If you need a sounding board or just someone to stand outside and scream at the clouds with, send me a DM. Heck, even if you just want to group watch a movie, let me know. Oh, and yes, cataracts suck, but I figure if the other drivers can't see my SUV and get out of the way, ta heck with 'em. And that goes for the pedestrians on the sidewalk as well /smirk

Anywhos (sp? why do I always wan to put an "e" on the end of that?), enough stream of consciousness, find your path, find your scarecrow, your lion, and your tinman; follow that road you find yourself on and keep on carrying on!

Safe travels! Hugs!
Diana

Do We?

"We, as a group, tend to be extroverts." Really? Do you have any research that backs that up?

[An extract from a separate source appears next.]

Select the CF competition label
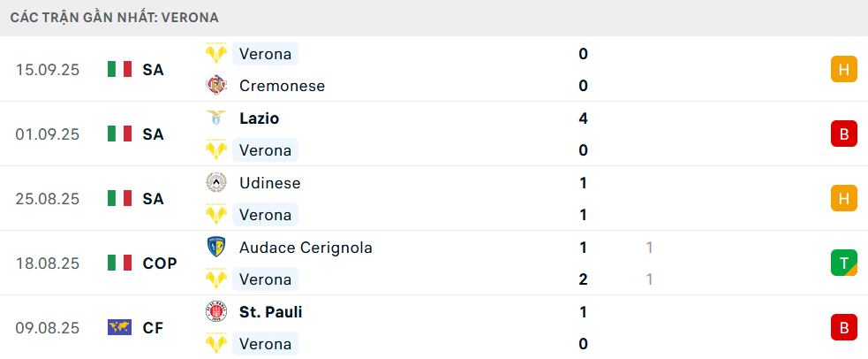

My personal experience, and anecdotal evidence I've heard, suggests otherwise. If there is solid scientific research that backs this up I'd love to see it!


"Life is not measured by the breaths you take, but by the moments that take your breath away.”
George Carlin

I will see if I can find it again

but I was pretty sure it showed an inverted ration compared to the overall population. From Northwestern University maybe? It was around 20 years ago and was fascinating in their conjecture that it was related to strength of will and the drive to be ourselves that made us that way. I really need to follow up on that to see if it was ever debunked since several doctors from there later became trans-bashers and it might have been bunk (not enough time this month to start THAT discussion). I had found out about the study from my psychiatrist during one of our many discussions. I will look into it tomorrow hopefully but I am easily distr***---...
Oooh! New tech toys! (just kidding) It's getting late and I am loopy, tired, and cranky from my infusion earlier today. Remind me in a private message tomorrow maybe? Thanks!
Diana

I can imagine that a lot of

I can imagine that a lot of friends here sent messages or had you in their thoughts and prayers.
So sorry to hear of your loss because you clearly had a wonderful friendship. What would they say to you now? Life is not easy, but we owe a big debt to our creators for giving us chance to have the experience of life on Earth. We may only get one life so please don't throw it away. Some days may seem bleak but think back to what you've seen and experienced. Focus on the positives in your lifetime and I hope then that things improve as days go by.
You've always been so kind to me and that shows you like people and enjoy developing friendships. Don't lock yourself away.

Jules

Being the last one left to turn out the lights……

D. Eden's picture

Can be an awful thing. As you have already stated, a life without friends and family can be a terrible, lonely affair. Finding peers, or perhaps younger people to share your time with - and pass on the hard learned lessons of a lifetime, can be a hard thing to do. But very rewarding.

As Erin has already stated, there are resources that can make that effort easier. Where I live, not only do those include groups of seniors, but also a community center that is always looking for adults to interact with and help the youth of our community. Nothing fills your day so well as working with and enjoying the time of younger people. With the added benefit of the fact that the younger generation is much more understanding and accepting of transgender people than many our own age.

Don’t be afraid to reach out and take that leap of faith - a life lived in solitude can be too much for one person to handle. Sharing your life with others adds joy to your life.